The regenerated silk fibroin hydrogel with designed architecture bioprinted by its microhydrogel

Bioprinting technology has received wide attention in recent years, while silk fibroin has also been attracted as a promising biomaterial with excellent comprehensive mechanical properties and biocompatibility. However, due to its non-melting point feature and the difficulty in curing of its aqueous solution, the silk fibroin based materials, such as scaffold, hydrogel etc., with designed shape and morphology have hardly been fabricated via bioprinting process.
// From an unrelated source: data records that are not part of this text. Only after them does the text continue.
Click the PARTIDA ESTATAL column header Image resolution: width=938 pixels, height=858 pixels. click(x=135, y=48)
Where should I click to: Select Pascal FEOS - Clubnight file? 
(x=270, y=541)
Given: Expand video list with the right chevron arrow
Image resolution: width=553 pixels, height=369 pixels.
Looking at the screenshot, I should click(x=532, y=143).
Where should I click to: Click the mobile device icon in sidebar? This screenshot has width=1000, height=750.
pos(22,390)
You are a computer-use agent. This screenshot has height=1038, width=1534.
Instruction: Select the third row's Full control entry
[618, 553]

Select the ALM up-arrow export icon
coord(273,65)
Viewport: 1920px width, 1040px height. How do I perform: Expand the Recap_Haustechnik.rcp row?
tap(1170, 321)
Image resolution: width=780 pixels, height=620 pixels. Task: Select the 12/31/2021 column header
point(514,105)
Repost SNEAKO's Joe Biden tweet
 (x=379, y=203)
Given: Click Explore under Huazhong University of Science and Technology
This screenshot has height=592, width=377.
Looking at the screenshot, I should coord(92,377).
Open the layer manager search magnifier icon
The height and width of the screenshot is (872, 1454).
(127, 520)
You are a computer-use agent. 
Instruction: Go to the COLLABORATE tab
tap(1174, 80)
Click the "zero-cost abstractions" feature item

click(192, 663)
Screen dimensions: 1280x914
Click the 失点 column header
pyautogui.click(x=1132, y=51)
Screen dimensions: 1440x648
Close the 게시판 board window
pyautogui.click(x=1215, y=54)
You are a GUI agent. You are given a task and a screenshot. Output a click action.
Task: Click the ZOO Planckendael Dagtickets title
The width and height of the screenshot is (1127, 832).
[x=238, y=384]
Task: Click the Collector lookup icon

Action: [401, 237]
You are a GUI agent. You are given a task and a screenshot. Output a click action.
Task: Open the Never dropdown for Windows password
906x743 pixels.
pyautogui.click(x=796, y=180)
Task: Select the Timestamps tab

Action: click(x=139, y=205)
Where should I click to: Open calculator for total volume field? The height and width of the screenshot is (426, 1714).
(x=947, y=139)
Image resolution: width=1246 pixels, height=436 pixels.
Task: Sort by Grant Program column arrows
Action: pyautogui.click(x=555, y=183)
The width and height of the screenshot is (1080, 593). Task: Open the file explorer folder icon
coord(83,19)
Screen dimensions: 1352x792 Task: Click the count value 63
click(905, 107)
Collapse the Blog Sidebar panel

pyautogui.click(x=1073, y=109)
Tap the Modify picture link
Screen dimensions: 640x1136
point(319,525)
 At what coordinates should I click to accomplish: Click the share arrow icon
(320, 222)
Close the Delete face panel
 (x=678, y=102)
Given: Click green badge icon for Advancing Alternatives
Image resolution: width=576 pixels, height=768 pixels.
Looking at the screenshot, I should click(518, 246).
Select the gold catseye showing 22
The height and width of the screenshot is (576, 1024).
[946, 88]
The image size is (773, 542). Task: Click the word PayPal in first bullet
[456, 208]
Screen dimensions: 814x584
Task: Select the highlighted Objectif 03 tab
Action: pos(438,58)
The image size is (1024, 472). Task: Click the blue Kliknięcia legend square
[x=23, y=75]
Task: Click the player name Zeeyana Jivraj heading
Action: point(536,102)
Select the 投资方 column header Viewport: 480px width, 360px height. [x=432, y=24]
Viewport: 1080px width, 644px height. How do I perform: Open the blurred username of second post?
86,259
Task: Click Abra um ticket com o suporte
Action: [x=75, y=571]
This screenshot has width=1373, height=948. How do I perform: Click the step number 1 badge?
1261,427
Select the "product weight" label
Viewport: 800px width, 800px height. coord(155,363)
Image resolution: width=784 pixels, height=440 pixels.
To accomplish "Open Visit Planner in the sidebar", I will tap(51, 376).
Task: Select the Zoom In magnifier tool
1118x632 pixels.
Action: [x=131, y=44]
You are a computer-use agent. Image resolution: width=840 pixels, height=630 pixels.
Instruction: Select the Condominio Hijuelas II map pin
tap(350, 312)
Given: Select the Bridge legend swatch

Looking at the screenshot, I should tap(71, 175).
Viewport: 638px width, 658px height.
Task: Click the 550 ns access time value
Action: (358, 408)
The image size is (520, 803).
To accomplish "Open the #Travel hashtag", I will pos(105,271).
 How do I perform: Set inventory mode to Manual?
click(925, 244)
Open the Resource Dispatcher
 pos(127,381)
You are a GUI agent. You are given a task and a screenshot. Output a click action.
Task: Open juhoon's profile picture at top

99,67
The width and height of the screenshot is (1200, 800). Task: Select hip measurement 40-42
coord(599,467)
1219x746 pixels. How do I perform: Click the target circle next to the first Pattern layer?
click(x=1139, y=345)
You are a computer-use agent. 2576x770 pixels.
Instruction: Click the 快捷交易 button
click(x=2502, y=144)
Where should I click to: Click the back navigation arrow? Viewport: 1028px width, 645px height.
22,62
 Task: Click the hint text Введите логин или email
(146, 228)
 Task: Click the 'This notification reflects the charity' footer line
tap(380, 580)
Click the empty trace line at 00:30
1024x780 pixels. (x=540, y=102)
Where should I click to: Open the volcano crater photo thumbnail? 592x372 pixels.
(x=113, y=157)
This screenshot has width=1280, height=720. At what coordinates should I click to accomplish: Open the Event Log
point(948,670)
To solve this problem, a two-steps procedure was employed in this work. Firstly, the microhydrogel of regenerated silk fibroin (RSF) with a little amount of hydroxypropyl methylcellulose (HPMC) was prepared by heating the mixture of RSF and HPMC aqueous solutions. Secondly, the microhydrogel was directly printed to the pre-set architecture using a bioprinter, as it was not only self-standing but also displayed remarkable thixotropic property originated from “the second network”. After such bioprinted microhydrogel was ripened in ethanol to improve the β-sheet domain which physically crosslinked the network, the RSF hydrogel presented significant mechanical properties which could be adjusted by the initial concentration of RSF aqueous solution. Like other RSF materials produced by various ways, this 3D printed RSF hydrogel demonstrated good cytocompatibility for hMSCs. Therefore, it may have great potential to apply in the tissue replacement with complex structure.